By Fredrik Dahl and Justyna Pawlak
ISTANBUL (Reuters) - Iran and the six world powers prepared on Friday for rare talks aimed at easing fears that a deepening dispute over the Islamic Republic's nuclear program could plunge the Middle East into a new war.
Senior officials from Iran and the big powers arrived in Istanbul ahead of Saturday's bid to restart stalled diplomacy after months of soaring tension and persistent speculation that Israel might bomb Iranian nuclear sites.
The meeting is widely seen as a chance for the countries involved in diplomacy - the United States, France, Russia, China, Britain and Germany - and Iran to halt a downward diplomatic spiral and to seek ways out of years of deadlock.

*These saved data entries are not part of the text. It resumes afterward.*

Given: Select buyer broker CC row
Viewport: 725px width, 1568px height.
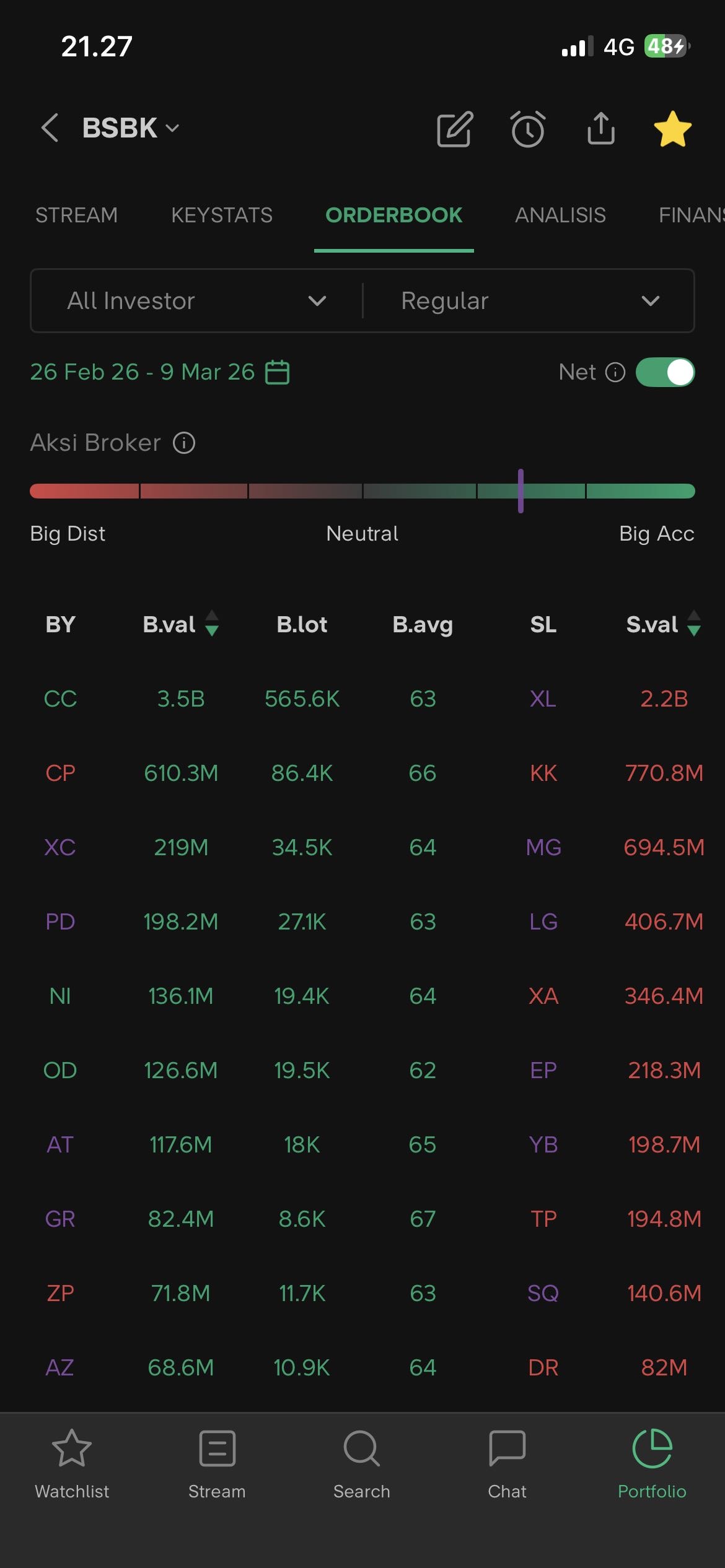Looking at the screenshot, I should tap(60, 699).
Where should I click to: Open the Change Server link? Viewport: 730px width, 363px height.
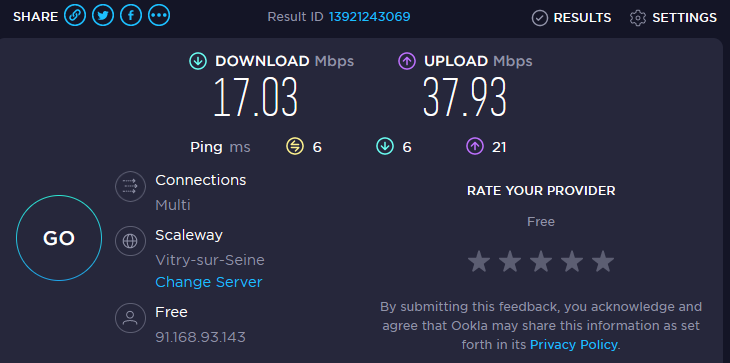point(209,282)
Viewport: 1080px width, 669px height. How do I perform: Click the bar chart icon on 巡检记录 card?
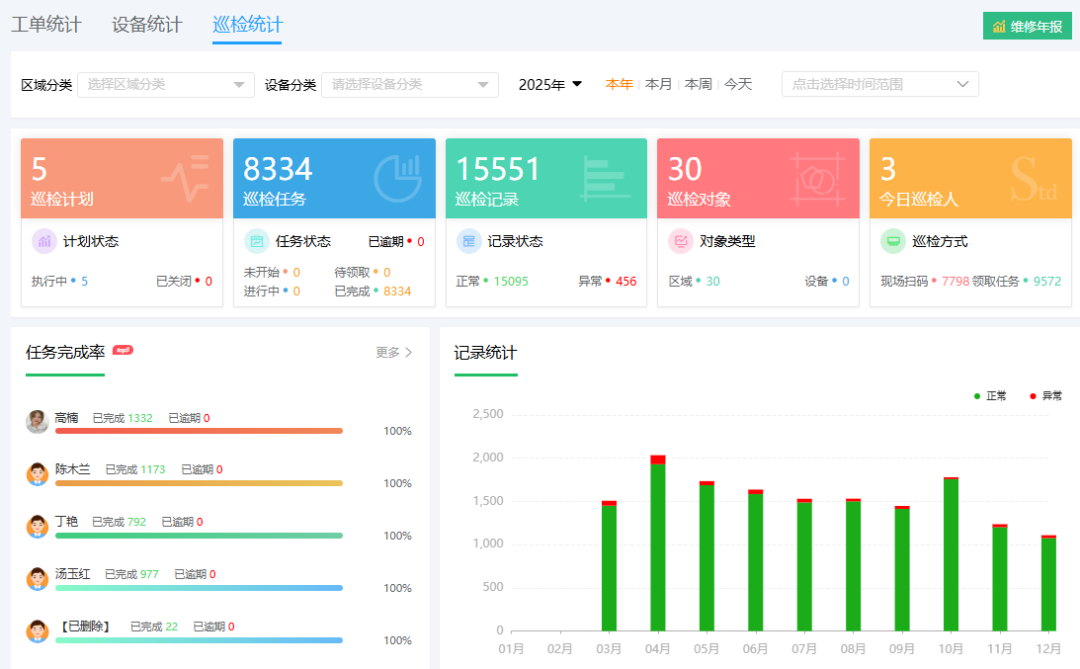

Western diplomats have expressed cautious optimism that Iran, which has seen its economically vital oil exports squeezed by increasingly tough sanctions, may finally be ready to discuss curbs to its nuclear program to relieve the pressure.
"I don't think they would come if they weren't serious," one diplomat said, adding that a second meeting could take place next month in Baghdad, a location proposed by Iran.
But Iran's English-language state television, Press TV, cited sources close to Iran's delegation as saying Tehran saw "few encouraging points" in the remarks of U.S. and European officials. It did not elaborate.
The West accuses Iran of seeking to develop a nuclear weapons capability and Israel - believed to be the only Middle East state with an atomic arsenal - has hinted at pre-emptive military strikes to prevent its foe from obtaining such arms.
Iran, which has promised to put forward "new initiatives" in Istanbul, says its nuclear program is peaceful and has repeatedly ruled out suspending it.
Diplomats and analysts played down any expectations of a major breakthrough in the meeting, but said it might pave the ground for further negotiations to resolve the decade-long row.
Western officials have made clear their immediate priority is to convince Tehran to cease the higher-grade uranium enrichment it began in 2010. It has since expanded that work, shortening the time it would need for any weapons "break-out".
Iran has signaled some flexibility over halting its enrichment to a fissile purity of 20 percent - compared with the 5 percent level required for nuclear power plants - but also suggests it is not ready to do so yet.
The talks "will begin a very complex negotiation, and for several months diplomacy will take some pressure off oil prices and help keep the chance of Israeli strikes very low," said Cliff Kupchan, a Middle East analyst at the Eurasia Group.
But in the end, Kupchan said, renewed diplomacy is unlikely to yield a resolution to the crisis, which has helped push global oil prices higher this year.
If Iran were to accept scaling back its uranium enrichment program, it would probably expect to be rewarded with a relaxation of sanctions, for example the lifting of an EU oil embargo due to take effect in less than three months time.
But one Western official appeared to dismiss this. "That decision is taken. We would expect the oil embargo to come into force on July 1 and it would be a surprise if Iran did something that merited moving on that."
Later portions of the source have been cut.